O Jornalismo Intolerante de Charlie Hebdo é perigoso

Os protestos que tomam conta de boa parte do mundo ocasionado pela Intolerância (para suavizar o termo) do jornalismo de Charlie Hebdo não vão parar por aí. Muitas pessoas ainda vão morrer. O discurso oficial do referido jornal é de que o trabalho é fruto da “Liberdade de Expressão” e os que são contra as charges são os censuradores. Falando em censura reproduzo parte do belo texto que comungo com o mesmo pensamento e pode ser acessado (https://leonardoboff.wordpress.com/2015/01/10/eu-nao-sou-charlie-je-ne-suis-pas-charlie/)

 “(…) “Mas isso é censura”, alguém argumentará. E eu direi, sim, é censura. Um dos significados da palavra “Censura” é repreender. A censura já existe. Quando se decide que você não pode sair simplesmente inventando histórias caluniosas sobre outra pessoa, isso é censura. Quando se diz que determinados discursos fomentam o ódio e por isso devem ser evitados, como o racismo ou a homofobia, isso é censura. Ou mesmo situações mais banais: quando dizem que você não pode usar determinado personagem porque ele é propriedade de outra pessoa, isso também é censura. Nem toda censura é ruim… Deixo claro que não estou defendendo a censura prévia, sempre burra. Não estou dizendo que deveria ter uma lista de palavras/situações que deveriam ser banidas do humor. Estou dizendo que cada caso deveria ser julgado. Excessos devem ser punidos. Não é “Não fale”. É “Fale, mas aguente as consequências”. E é melhor que as consequências venham na forma de processos judiciais do que de balas de fuzis ou bombas. (…)”

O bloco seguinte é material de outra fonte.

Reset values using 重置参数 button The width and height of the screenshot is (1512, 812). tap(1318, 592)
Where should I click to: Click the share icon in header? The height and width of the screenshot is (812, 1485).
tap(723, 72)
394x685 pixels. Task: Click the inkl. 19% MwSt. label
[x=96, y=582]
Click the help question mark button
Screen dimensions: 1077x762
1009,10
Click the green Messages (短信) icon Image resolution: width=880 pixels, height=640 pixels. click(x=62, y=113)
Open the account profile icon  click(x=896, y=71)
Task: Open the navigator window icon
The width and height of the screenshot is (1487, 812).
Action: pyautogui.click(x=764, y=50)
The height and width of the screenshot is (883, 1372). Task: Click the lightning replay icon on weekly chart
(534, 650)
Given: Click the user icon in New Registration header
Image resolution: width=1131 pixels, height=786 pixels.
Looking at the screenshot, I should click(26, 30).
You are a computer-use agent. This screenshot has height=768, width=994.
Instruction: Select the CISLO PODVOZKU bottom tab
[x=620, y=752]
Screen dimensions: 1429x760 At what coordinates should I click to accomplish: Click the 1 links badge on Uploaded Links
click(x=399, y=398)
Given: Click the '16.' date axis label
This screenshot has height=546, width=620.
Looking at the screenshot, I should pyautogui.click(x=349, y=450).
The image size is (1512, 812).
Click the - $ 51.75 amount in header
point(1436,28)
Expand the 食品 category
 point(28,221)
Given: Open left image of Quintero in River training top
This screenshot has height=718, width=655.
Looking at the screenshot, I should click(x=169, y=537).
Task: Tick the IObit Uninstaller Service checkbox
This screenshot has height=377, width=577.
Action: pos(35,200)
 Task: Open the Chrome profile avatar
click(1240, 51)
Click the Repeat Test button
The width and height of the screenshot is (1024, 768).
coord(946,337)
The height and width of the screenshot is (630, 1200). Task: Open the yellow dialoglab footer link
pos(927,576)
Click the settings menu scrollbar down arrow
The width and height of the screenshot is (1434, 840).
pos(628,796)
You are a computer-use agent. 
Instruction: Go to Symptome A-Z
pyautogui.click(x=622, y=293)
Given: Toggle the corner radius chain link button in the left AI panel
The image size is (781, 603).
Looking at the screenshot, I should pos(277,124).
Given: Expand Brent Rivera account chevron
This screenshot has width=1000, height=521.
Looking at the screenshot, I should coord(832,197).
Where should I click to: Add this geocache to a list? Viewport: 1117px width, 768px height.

O direito a liberdade de expressão, em qualquer parte do mundo, não pode sobrepor os demais direitos, tais como a opção religiosa, dentre outros. É por essas e outras que a reflexão e dever cívico que devemos fazer diante de um fato como esse é nos aprofundar nas raízes e os diversos aspectos, ocultados pela mídia internacional, que envolvem um evento criminoso (tanto o ato terrorista como o intolerância religiosa pregada pelo periódico) com tamanha proporção.